What is being asked:
From the records below, print exactly the lines starting at the one containing "297x218 pixels." and ending at the one containing "Task: Click the question", ends included, and nothing else.

Records for this exercise:
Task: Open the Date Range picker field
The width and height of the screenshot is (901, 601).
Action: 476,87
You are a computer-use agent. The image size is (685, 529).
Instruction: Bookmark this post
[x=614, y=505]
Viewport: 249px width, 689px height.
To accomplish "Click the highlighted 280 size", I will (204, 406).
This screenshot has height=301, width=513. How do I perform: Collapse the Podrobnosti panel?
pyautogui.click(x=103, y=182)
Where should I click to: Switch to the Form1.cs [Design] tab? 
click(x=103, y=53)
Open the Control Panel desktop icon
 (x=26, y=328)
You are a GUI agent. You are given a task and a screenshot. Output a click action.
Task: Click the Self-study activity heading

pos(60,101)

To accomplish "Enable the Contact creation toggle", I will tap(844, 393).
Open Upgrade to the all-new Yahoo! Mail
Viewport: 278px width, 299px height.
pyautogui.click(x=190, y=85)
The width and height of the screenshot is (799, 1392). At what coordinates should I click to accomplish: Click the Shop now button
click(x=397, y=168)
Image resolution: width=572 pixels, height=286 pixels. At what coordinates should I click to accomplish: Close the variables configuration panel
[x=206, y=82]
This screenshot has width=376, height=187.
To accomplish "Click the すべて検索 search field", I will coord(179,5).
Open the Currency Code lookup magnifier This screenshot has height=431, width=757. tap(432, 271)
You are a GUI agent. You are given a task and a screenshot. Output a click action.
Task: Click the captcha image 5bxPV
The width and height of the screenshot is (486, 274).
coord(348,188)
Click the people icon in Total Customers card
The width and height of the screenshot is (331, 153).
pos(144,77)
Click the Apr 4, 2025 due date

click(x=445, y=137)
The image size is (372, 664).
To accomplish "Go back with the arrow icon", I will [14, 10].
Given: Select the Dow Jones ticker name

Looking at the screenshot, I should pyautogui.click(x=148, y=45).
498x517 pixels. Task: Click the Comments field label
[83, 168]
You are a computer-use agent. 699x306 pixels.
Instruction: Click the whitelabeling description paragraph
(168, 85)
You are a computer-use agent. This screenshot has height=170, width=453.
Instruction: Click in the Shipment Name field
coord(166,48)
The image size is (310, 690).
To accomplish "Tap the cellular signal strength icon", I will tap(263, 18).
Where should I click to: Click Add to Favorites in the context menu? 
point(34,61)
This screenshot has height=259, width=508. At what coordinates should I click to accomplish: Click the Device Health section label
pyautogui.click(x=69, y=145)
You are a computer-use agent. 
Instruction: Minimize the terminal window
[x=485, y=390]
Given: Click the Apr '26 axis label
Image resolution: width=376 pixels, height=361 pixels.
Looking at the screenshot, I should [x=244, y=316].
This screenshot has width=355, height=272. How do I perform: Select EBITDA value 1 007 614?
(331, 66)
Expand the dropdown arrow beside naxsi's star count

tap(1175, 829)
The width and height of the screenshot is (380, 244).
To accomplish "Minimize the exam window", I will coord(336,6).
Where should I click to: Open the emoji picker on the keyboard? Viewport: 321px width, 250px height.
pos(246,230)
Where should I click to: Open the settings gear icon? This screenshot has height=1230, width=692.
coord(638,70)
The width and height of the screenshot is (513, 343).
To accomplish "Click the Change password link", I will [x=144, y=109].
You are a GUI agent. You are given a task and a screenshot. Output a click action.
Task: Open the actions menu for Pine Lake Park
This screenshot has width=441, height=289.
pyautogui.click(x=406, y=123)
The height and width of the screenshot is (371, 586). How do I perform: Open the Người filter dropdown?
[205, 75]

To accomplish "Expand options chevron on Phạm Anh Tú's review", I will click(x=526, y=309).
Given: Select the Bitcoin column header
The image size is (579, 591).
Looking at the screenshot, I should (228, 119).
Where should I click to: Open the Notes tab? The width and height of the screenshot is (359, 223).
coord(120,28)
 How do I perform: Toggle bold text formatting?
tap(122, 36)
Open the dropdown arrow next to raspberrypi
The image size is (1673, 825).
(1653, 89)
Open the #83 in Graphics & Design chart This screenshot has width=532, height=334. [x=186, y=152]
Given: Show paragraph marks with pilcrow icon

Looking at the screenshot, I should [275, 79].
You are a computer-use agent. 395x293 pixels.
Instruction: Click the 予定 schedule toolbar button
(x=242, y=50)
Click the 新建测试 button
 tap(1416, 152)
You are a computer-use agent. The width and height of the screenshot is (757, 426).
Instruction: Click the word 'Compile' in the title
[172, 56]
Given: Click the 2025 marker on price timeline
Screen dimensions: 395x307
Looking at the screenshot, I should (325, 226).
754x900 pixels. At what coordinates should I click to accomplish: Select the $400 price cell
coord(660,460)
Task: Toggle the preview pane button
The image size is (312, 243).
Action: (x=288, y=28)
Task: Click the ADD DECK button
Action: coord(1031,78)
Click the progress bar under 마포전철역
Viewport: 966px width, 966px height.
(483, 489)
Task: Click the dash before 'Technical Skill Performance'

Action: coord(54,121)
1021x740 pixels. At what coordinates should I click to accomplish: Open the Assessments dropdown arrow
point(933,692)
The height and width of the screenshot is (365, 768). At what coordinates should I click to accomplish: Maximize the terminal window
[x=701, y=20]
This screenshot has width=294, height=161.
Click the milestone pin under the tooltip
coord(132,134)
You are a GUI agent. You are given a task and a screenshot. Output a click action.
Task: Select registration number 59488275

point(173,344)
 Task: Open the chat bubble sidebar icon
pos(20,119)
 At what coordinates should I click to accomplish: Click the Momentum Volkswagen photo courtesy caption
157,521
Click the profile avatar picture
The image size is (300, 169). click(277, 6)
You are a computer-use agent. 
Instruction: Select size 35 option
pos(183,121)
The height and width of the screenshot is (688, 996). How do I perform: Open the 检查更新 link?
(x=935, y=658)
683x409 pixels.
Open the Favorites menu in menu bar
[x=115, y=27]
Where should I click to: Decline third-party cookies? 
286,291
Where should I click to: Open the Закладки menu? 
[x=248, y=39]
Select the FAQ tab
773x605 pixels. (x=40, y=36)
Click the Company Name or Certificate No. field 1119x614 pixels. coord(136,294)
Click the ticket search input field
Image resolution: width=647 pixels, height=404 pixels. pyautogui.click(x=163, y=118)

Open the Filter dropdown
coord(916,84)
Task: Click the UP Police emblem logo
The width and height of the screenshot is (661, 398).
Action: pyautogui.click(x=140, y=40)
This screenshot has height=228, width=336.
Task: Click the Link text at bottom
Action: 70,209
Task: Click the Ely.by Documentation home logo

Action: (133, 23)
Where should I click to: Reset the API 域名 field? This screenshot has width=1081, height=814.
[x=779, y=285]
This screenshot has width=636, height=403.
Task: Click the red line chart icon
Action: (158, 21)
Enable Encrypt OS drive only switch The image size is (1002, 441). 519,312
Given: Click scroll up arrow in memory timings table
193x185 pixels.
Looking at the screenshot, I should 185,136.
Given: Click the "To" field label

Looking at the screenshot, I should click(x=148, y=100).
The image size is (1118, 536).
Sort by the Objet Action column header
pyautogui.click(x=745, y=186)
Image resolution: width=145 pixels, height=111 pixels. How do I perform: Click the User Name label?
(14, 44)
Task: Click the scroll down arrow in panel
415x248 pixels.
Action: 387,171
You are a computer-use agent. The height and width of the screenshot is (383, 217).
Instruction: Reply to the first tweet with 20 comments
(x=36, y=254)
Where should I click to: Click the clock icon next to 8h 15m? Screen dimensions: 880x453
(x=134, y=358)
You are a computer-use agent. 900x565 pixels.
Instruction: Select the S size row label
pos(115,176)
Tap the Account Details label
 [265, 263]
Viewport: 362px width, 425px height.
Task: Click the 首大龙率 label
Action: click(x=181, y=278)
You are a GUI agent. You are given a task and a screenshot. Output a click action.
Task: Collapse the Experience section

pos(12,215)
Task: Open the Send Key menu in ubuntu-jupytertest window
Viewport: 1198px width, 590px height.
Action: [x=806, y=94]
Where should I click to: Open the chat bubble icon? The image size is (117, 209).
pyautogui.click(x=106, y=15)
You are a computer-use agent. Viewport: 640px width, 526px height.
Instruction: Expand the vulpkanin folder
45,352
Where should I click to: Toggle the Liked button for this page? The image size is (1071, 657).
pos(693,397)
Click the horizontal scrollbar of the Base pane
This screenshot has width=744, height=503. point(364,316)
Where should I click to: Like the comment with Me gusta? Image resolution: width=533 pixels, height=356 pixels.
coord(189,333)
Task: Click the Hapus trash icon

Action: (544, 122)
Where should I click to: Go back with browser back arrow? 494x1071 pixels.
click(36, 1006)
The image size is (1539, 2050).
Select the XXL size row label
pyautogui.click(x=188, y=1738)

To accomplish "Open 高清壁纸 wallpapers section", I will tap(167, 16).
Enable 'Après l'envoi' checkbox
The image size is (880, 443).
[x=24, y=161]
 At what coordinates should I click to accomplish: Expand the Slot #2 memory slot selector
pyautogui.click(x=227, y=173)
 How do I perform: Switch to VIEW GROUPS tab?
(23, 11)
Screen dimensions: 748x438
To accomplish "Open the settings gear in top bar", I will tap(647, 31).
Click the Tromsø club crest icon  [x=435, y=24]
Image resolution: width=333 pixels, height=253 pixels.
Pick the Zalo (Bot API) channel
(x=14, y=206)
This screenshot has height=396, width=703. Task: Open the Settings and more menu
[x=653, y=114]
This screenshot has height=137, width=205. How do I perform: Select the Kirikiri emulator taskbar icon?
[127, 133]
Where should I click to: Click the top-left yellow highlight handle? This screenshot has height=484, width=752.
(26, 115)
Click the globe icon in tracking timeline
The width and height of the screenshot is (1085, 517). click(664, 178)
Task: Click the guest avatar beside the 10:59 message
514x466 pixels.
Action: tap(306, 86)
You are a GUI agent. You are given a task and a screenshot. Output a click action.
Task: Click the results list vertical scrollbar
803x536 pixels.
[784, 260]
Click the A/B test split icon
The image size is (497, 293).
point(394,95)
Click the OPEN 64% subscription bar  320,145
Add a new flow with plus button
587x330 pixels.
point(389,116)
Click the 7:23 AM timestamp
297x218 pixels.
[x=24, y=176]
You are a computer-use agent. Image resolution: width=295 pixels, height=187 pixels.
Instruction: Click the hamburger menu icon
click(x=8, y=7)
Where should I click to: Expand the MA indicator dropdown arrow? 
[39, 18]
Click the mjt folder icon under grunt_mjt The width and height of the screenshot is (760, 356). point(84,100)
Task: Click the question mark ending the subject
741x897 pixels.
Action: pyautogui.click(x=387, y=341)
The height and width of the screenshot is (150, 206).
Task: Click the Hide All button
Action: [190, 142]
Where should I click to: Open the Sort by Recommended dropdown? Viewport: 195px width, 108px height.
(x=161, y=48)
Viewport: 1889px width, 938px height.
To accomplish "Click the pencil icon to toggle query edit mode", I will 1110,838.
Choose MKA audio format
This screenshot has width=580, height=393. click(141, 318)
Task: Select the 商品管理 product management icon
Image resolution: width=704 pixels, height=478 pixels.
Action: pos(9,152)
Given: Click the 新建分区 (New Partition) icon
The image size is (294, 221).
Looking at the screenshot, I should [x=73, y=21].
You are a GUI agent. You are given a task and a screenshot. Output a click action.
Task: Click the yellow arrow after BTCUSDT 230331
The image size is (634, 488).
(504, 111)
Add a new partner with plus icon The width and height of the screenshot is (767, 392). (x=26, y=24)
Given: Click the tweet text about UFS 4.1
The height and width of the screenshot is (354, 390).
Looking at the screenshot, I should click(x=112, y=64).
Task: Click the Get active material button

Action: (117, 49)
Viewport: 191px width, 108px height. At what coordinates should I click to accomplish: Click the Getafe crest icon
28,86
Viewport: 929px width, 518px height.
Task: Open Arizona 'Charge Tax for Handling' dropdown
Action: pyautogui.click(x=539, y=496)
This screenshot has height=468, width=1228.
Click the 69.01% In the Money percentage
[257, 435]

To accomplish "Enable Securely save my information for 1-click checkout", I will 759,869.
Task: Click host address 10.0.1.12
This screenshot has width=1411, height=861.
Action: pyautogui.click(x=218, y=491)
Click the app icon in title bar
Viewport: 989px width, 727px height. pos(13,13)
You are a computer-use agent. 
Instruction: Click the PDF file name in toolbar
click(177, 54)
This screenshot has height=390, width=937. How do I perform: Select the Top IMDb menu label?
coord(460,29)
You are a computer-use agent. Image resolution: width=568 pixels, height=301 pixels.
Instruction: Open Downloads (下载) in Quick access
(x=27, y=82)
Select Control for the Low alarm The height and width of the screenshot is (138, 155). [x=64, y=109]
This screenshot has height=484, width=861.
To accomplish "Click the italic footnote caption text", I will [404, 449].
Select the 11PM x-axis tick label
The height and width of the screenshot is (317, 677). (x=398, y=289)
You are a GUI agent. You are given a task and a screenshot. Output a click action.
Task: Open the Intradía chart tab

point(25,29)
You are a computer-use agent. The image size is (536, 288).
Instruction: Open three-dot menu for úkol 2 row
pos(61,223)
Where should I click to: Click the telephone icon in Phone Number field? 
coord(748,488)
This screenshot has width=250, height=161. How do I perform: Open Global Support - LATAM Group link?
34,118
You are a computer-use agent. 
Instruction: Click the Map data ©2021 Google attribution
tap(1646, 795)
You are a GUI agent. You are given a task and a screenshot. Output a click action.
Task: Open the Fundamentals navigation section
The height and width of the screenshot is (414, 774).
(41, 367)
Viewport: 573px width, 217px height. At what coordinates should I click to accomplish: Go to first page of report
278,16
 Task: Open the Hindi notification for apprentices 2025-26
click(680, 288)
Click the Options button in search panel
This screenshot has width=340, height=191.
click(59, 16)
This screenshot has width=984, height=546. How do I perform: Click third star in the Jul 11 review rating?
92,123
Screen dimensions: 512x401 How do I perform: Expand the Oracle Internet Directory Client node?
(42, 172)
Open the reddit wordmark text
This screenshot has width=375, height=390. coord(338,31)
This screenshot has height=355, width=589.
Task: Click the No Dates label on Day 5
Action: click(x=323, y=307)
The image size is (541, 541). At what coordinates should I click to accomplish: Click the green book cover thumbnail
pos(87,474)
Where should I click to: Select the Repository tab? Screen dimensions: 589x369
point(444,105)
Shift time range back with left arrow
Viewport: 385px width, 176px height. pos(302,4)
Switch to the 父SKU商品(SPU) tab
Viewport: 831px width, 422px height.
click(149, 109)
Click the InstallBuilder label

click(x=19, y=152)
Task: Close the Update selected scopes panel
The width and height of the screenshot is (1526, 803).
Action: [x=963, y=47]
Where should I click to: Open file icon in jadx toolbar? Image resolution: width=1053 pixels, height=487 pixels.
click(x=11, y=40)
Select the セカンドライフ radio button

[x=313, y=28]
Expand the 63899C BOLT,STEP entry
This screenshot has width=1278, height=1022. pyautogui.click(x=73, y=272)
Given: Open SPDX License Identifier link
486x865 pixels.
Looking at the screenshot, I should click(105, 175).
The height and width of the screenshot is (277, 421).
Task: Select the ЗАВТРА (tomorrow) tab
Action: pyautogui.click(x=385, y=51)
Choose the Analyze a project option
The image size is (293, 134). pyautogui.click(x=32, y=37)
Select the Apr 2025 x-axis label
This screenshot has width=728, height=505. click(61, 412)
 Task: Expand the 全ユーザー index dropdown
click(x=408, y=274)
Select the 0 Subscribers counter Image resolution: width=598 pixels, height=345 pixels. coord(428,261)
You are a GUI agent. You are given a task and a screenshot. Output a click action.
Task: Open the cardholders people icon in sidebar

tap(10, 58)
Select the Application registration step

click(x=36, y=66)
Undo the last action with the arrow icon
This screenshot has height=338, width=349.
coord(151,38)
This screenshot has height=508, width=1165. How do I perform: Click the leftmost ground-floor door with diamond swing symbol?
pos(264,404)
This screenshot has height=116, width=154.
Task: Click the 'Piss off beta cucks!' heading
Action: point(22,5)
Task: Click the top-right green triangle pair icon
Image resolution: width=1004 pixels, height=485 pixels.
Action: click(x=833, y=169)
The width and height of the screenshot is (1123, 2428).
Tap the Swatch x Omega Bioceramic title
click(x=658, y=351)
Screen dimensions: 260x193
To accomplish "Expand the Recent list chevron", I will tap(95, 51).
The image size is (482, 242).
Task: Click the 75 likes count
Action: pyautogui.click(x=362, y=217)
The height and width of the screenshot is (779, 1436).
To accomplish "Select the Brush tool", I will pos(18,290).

Exercise output:
297x218 pixels.
[x=24, y=176]
You are a computer-use agent. Image resolution: width=295 pixels, height=187 pixels.
Instruction: Click the hamburger menu icon
click(x=8, y=7)
Where should I click to: Expand the MA indicator dropdown arrow? 
[39, 18]
Click the mjt folder icon under grunt_mjt The width and height of the screenshot is (760, 356). point(84,100)
Task: Click the question mark ending the subject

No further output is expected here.